Abstract

Effective cancer therapy, using surgery, radiotherapy, or chemotherapy results in the absence of macroscopic disease either at the site of the primary tumor or common distal sites of disease dissemination. Despite this initial tumor clearance, many patients will eventually relapse. Thus, small cohorts of tumor cells can survive in cryptic anatomical loci following therapy. These surviving cancer cells represent minimal residual disease (MRD). While cell-intrinsic processes are known to play decisive roles in chemotherapeutic response and drug resistance, relatively little is known about the impact of the tumor microenvironment on the persistence of MRD. Using a preclinical model of B cell lymphoma, we have been able to show that paracrine release of prosurvival cytokines protects subsets of lymphoma cells from cell death induced by genotoxic chemotherapy.
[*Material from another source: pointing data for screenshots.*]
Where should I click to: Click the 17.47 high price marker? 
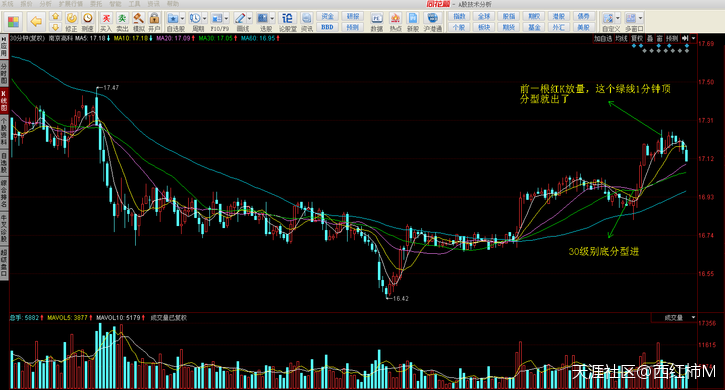111,87
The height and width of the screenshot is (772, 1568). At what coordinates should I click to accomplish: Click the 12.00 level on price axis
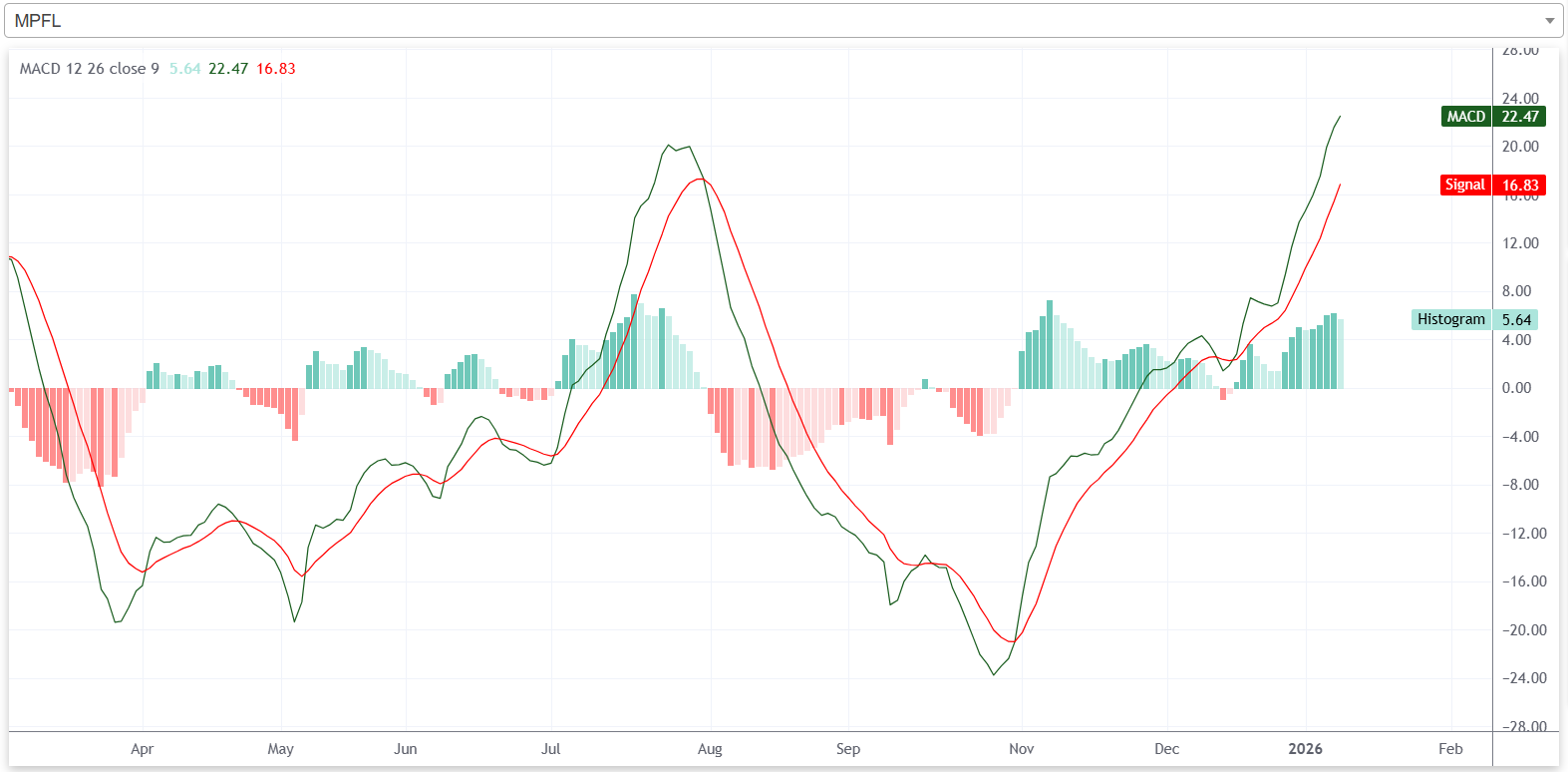tap(1520, 243)
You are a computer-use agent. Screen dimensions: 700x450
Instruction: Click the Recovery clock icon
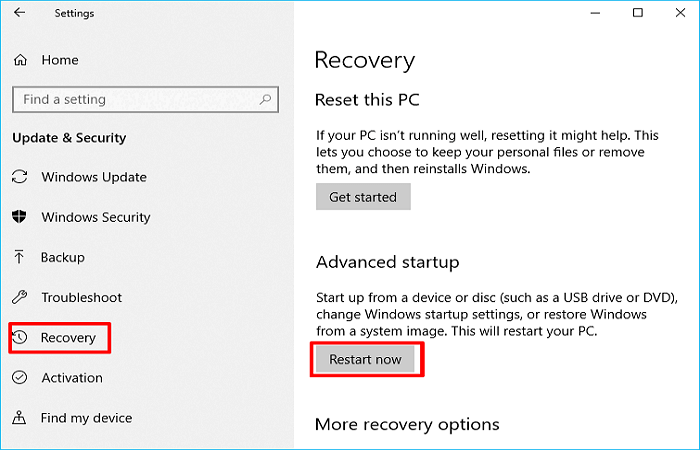point(21,338)
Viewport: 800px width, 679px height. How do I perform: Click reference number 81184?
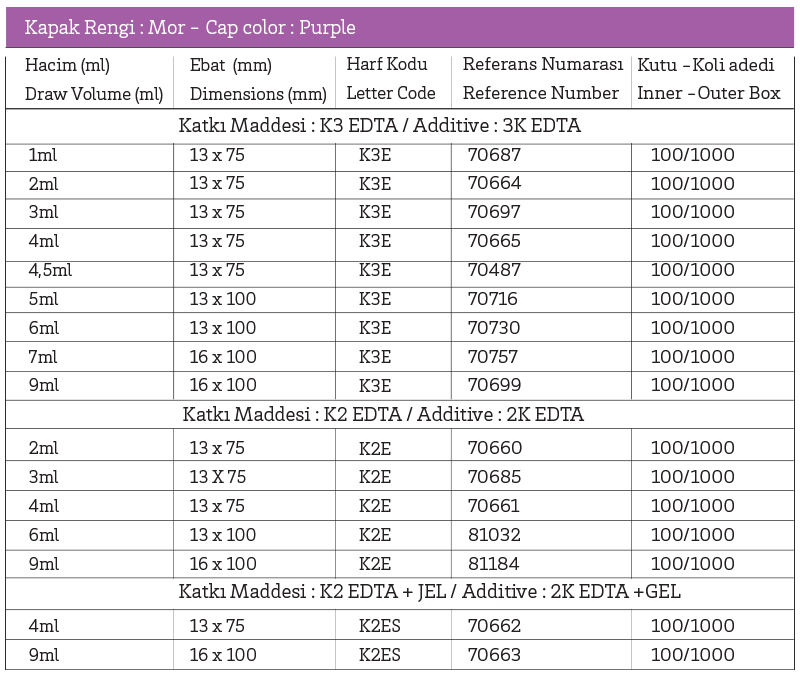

Thus, while genotoxic damage can eradicate systemic disease, it can also, paradoxically, elicit prosurvival signaling in select anatomical sites. To further examine the role of the tumor microenvironment on therapeutic response, we have adapted large-scale loss of function genetic screen approaches for use in models of B cell malignancy in vivo. Specifically, we have made use of comprehensive shRNA libraries to target the genome in an unbiased manner. By introducing large shRNA pools into leukemia cells and transplanting modified cells into syngeneic recipients, we could identify up to 9,000 unique hairpins in individual mice, suggesting that library diversity can be maintained in this setting, and that genome-scale shRNA libraries can be screened in vivo. Genes identified using this approach represent central mediators of leukemia cell survival and potential cancer drug targets.